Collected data
Segment Open

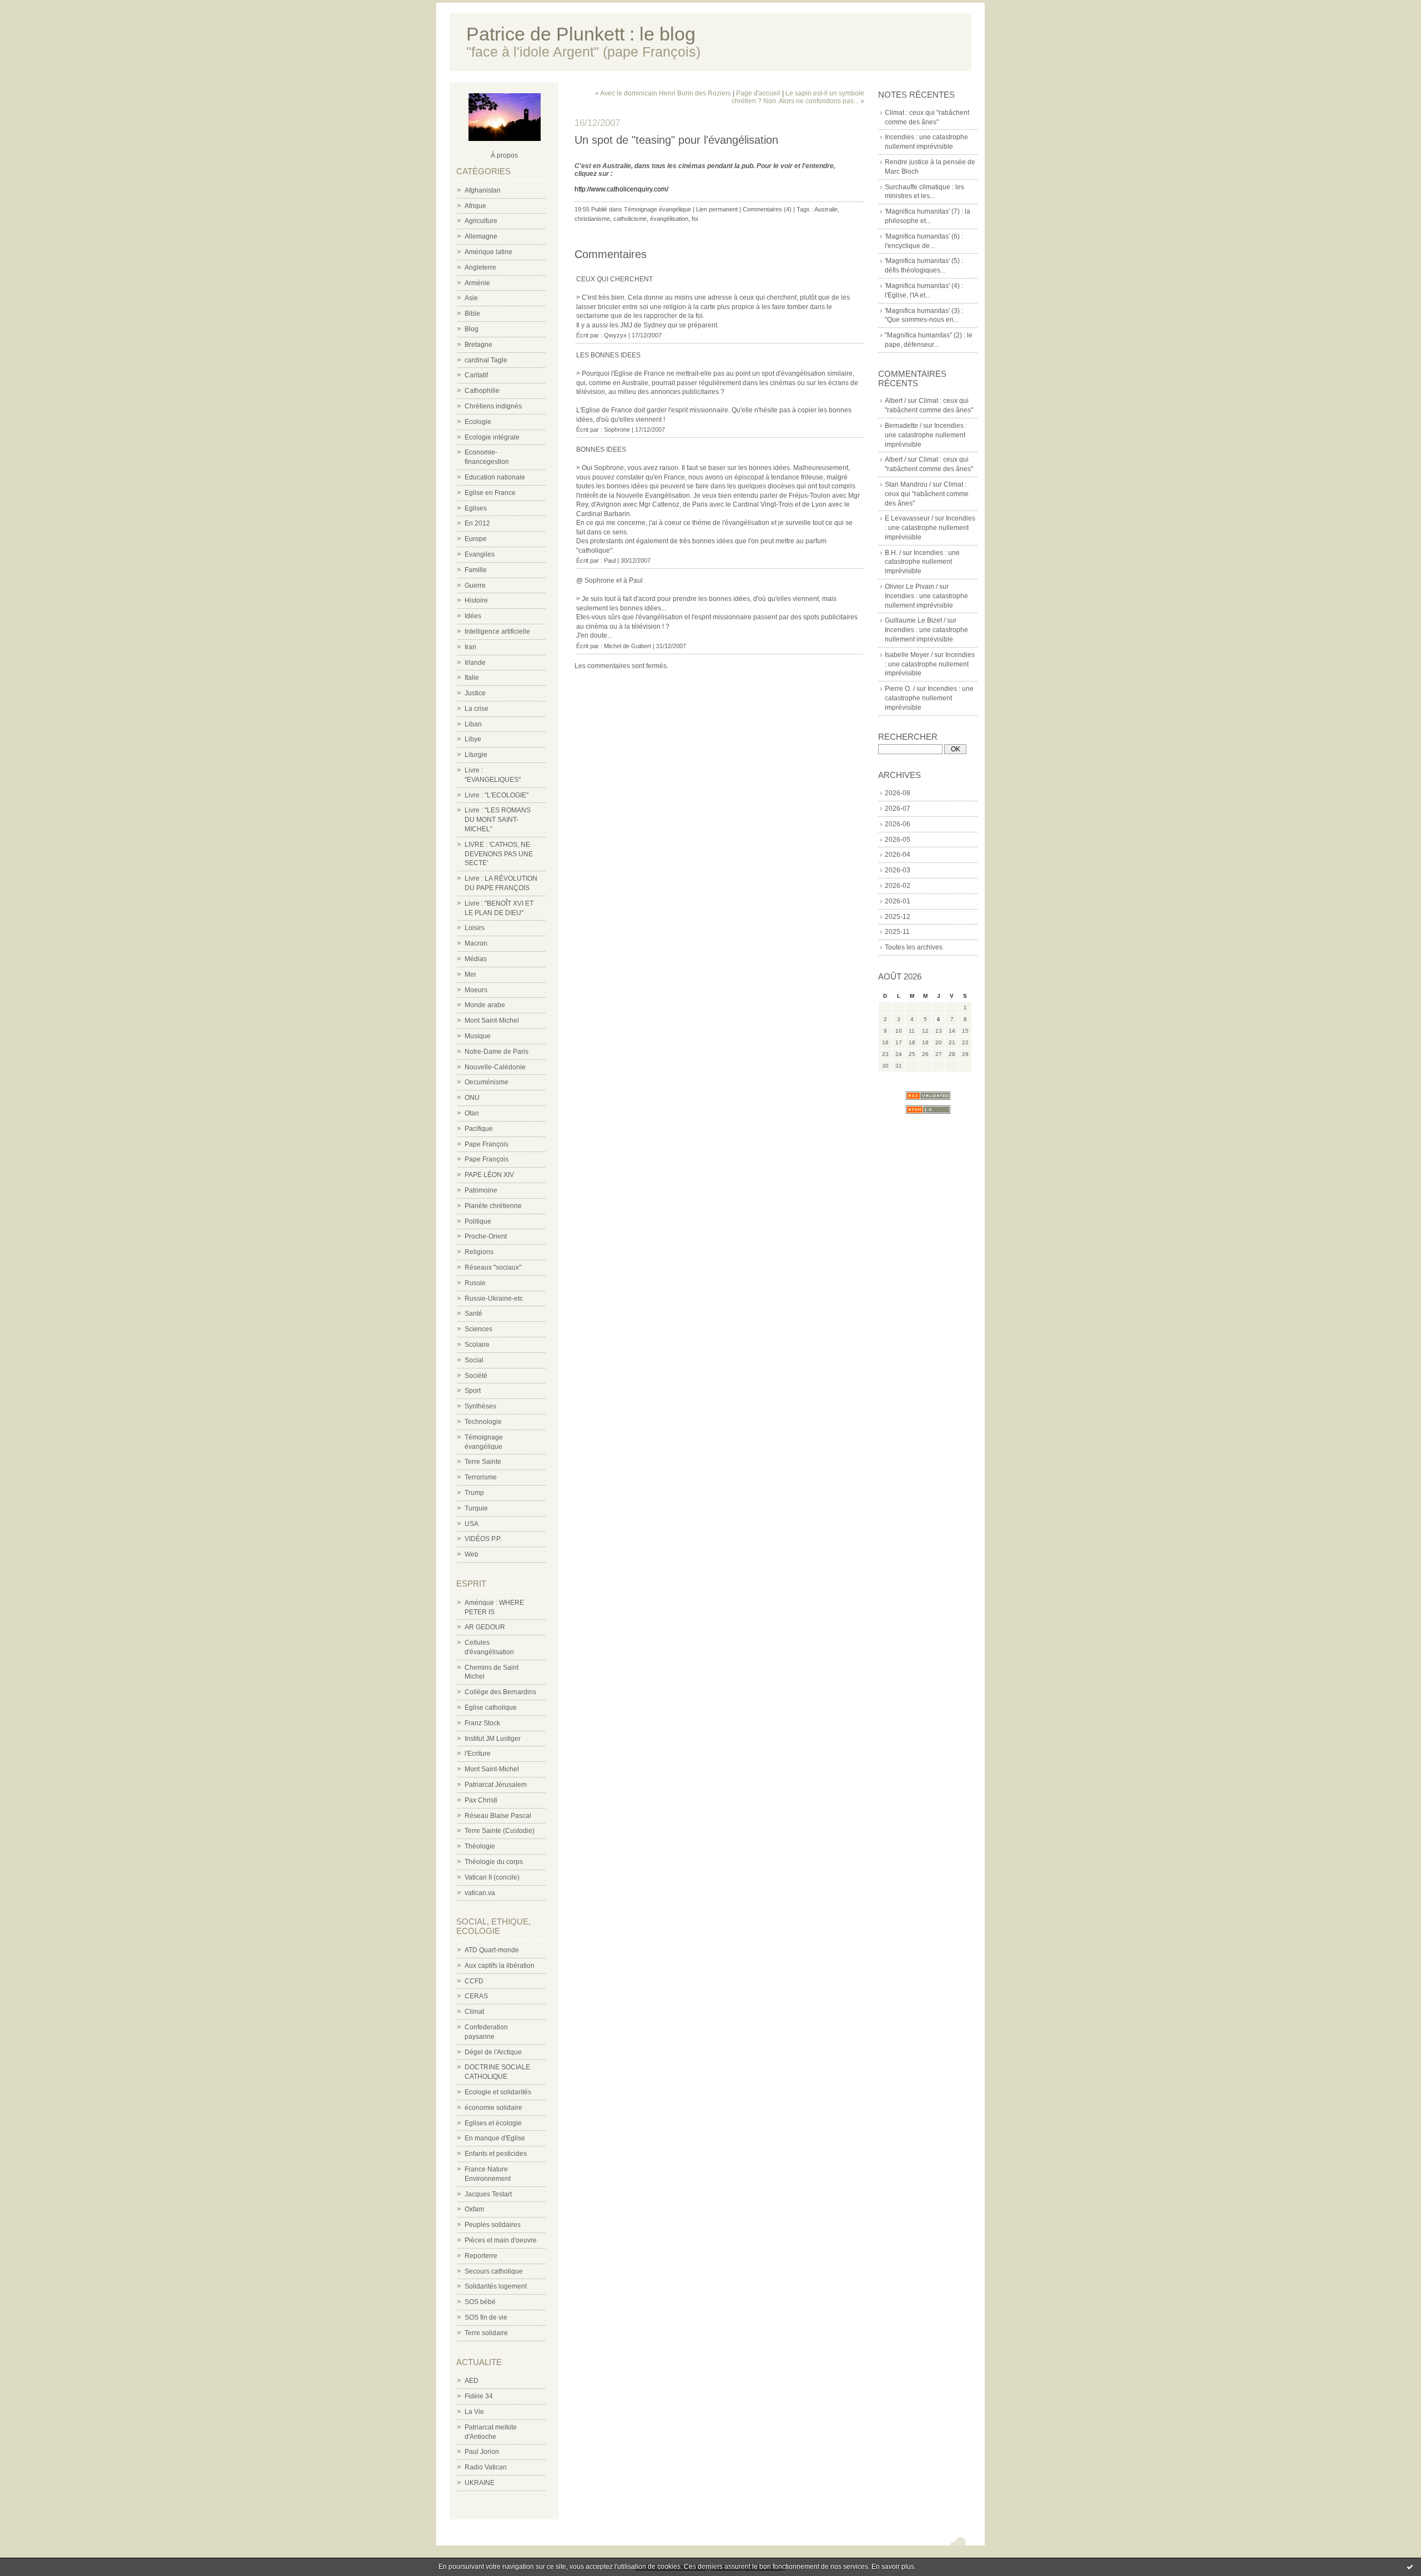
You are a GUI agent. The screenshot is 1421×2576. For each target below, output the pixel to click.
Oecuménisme (486, 1082)
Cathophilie (482, 391)
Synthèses (480, 1406)
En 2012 (477, 523)
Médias (476, 959)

Segment Closed

§ **Task prompt**:
Output all of the data above exactly; no pictures should appear.

§ **Solved problem**:
You are a GUI agent. The screenshot is 1421×2576. For each target below, output the pixel to click.
Oecuménisme (486, 1082)
Cathophilie (482, 391)
Synthèses (480, 1406)
En 2012 (477, 523)
Médias (476, 959)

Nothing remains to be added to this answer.